### Problem description
Arrange the lines of the material from the one containing "You are a computer-use agent. The height" through the one containing "I will coord(35,8)." as a numbered list, leaving out blank lines.

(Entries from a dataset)
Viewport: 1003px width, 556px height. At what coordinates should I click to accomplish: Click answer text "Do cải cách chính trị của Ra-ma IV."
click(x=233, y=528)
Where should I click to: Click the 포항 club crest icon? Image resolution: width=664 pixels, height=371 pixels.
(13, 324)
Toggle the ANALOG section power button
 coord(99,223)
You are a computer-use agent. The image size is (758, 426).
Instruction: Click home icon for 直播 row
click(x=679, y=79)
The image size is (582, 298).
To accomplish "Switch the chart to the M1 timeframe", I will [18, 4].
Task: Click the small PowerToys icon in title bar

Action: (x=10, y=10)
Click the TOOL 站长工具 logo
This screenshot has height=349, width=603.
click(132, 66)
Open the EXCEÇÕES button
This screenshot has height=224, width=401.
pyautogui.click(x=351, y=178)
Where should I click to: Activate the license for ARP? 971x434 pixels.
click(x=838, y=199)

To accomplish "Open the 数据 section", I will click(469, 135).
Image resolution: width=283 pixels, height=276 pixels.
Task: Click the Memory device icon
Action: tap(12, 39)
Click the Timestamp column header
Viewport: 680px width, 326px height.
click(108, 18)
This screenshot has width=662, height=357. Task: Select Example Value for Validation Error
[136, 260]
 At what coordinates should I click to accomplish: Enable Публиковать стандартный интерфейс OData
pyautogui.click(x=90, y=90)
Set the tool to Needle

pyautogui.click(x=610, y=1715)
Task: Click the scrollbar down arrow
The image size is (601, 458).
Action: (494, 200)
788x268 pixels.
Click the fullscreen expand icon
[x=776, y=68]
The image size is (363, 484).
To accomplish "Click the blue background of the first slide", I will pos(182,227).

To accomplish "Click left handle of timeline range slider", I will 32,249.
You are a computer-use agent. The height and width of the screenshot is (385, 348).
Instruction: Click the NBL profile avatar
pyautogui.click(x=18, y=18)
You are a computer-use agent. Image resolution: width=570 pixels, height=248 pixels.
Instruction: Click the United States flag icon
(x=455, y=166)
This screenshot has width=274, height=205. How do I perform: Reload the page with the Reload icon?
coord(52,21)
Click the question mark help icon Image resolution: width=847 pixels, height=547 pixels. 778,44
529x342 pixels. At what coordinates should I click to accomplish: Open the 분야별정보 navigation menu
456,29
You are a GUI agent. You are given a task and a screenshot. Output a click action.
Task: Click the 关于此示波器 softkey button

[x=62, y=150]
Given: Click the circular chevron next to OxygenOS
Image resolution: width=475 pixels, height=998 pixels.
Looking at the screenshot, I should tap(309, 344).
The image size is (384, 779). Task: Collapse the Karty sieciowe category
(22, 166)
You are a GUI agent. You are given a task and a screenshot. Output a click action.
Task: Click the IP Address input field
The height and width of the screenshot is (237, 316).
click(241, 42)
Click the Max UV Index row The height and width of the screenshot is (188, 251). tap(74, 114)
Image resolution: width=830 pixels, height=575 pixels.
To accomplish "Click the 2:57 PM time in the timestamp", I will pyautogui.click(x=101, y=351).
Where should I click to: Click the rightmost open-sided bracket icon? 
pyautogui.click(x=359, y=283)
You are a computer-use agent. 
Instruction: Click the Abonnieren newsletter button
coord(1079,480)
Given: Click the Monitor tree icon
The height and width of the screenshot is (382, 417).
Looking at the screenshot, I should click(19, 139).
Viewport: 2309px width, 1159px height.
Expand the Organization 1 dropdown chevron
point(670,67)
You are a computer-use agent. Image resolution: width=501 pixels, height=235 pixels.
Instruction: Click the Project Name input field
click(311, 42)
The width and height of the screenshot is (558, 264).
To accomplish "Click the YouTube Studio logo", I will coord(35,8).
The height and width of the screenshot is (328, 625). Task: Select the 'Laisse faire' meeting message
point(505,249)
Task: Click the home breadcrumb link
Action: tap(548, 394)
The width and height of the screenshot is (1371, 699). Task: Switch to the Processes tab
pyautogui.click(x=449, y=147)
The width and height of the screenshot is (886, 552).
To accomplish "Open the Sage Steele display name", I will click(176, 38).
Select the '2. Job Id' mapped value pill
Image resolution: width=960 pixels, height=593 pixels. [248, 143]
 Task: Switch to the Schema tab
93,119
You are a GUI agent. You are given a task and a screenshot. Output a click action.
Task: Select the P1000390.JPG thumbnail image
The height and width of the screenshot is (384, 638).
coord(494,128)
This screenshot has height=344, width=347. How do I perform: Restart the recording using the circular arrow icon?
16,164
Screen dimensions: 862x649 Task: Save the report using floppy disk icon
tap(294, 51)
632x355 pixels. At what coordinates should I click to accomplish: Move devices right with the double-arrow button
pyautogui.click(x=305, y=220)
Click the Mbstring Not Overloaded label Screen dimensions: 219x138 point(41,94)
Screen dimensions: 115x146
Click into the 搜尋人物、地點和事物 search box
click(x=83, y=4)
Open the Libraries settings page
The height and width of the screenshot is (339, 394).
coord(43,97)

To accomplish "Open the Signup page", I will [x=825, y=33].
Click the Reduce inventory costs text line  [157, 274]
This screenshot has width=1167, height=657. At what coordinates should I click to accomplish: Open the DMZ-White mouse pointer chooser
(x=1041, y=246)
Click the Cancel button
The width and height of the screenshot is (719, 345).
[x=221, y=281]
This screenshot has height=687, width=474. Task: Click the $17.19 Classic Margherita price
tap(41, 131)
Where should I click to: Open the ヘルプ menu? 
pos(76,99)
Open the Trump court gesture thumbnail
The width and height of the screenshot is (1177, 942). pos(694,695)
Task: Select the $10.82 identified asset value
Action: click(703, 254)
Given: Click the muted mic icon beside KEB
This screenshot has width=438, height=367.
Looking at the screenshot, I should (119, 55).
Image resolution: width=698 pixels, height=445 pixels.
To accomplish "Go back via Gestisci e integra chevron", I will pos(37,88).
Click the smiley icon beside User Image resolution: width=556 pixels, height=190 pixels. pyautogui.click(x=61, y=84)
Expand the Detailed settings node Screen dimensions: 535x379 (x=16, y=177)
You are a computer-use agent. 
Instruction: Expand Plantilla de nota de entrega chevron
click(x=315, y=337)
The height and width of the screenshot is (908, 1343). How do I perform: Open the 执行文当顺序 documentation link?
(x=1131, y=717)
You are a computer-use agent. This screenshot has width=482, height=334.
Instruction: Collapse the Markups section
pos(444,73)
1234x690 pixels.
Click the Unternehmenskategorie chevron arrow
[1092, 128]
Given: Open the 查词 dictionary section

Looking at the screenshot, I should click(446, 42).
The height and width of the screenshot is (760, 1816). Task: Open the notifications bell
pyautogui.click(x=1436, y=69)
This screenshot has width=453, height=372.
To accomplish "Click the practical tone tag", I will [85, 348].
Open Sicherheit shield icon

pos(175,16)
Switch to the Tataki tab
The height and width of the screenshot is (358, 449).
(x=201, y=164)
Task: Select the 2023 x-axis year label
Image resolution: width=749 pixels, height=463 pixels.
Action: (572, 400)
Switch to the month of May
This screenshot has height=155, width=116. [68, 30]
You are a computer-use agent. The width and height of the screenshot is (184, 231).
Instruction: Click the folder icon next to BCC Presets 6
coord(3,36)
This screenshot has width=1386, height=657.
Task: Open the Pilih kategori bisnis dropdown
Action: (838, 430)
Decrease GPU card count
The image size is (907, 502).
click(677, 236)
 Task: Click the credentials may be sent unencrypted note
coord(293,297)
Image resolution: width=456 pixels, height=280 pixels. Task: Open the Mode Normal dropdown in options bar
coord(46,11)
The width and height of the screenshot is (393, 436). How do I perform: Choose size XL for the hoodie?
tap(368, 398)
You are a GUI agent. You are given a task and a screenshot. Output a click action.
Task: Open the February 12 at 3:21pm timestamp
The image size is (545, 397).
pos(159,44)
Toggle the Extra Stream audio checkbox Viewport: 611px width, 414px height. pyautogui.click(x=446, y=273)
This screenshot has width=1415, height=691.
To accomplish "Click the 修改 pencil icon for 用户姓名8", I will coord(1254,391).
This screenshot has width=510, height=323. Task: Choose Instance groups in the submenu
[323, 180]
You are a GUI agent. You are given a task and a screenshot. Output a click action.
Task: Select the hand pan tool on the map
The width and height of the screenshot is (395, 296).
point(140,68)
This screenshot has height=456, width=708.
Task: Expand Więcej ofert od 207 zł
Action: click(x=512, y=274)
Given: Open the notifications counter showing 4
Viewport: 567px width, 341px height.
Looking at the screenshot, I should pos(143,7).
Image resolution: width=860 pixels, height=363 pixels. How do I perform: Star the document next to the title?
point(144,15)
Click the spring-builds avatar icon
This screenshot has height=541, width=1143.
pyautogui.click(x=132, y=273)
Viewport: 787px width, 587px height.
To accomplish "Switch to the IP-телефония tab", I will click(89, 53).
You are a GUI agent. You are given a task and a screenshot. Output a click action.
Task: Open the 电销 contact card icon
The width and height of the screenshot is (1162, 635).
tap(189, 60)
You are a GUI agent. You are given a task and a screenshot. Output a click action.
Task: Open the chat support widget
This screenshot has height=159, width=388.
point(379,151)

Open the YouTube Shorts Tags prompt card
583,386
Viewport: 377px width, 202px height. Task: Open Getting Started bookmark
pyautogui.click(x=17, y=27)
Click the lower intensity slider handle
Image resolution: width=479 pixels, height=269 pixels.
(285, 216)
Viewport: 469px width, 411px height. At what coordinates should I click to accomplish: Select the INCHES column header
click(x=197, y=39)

### Correct output
1. You are a computer-use agent. The height and width of the screenshot is (385, 348).
2. Instruction: Click the NBL profile avatar
3. pyautogui.click(x=18, y=18)
4. You are a computer-use agent. Image resolution: width=570 pixels, height=248 pixels.
5. Instruction: Click the United States flag icon
6. (x=455, y=166)
7. This screenshot has width=274, height=205. How do I perform: Reload the page with the Reload icon?
8. coord(52,21)
9. Click the question mark help icon Image resolution: width=847 pixels, height=547 pixels. 778,44
10. 529x342 pixels. At what coordinates should I click to accomplish: Open the 분야별정보 navigation menu
11. 456,29
12. You are a GUI agent. You are given a task and a screenshot. Output a click action.
13. Task: Click the 关于此示波器 softkey button
14. [x=62, y=150]
15. Given: Click the circular chevron next to OxygenOS
16. Image resolution: width=475 pixels, height=998 pixels.
17. Looking at the screenshot, I should tap(309, 344).
18. The image size is (384, 779). Task: Collapse the Karty sieciowe category
19. (22, 166)
20. You are a GUI agent. You are given a task and a screenshot. Output a click action.
21. Task: Click the IP Address input field
22. The height and width of the screenshot is (237, 316).
23. click(241, 42)
24. Click the Max UV Index row The height and width of the screenshot is (188, 251). tap(74, 114)
25. Image resolution: width=830 pixels, height=575 pixels.
26. To accomplish "Click the 2:57 PM time in the timestamp", I will pyautogui.click(x=101, y=351).
27. Where should I click to: Click the rightmost open-sided bracket icon? 
28. pyautogui.click(x=359, y=283)
29. You are a computer-use agent. 
30. Instruction: Click the Abonnieren newsletter button
31. coord(1079,480)
32. Given: Click the Monitor tree icon
33. The height and width of the screenshot is (382, 417).
34. Looking at the screenshot, I should click(19, 139).
35. Viewport: 2309px width, 1159px height.
36. Expand the Organization 1 dropdown chevron
37. point(670,67)
38. You are a computer-use agent. Image resolution: width=501 pixels, height=235 pixels.
39. Instruction: Click the Project Name input field
40. click(311, 42)
41. The width and height of the screenshot is (558, 264).
42. To accomplish "Click the YouTube Studio logo", I will coord(35,8).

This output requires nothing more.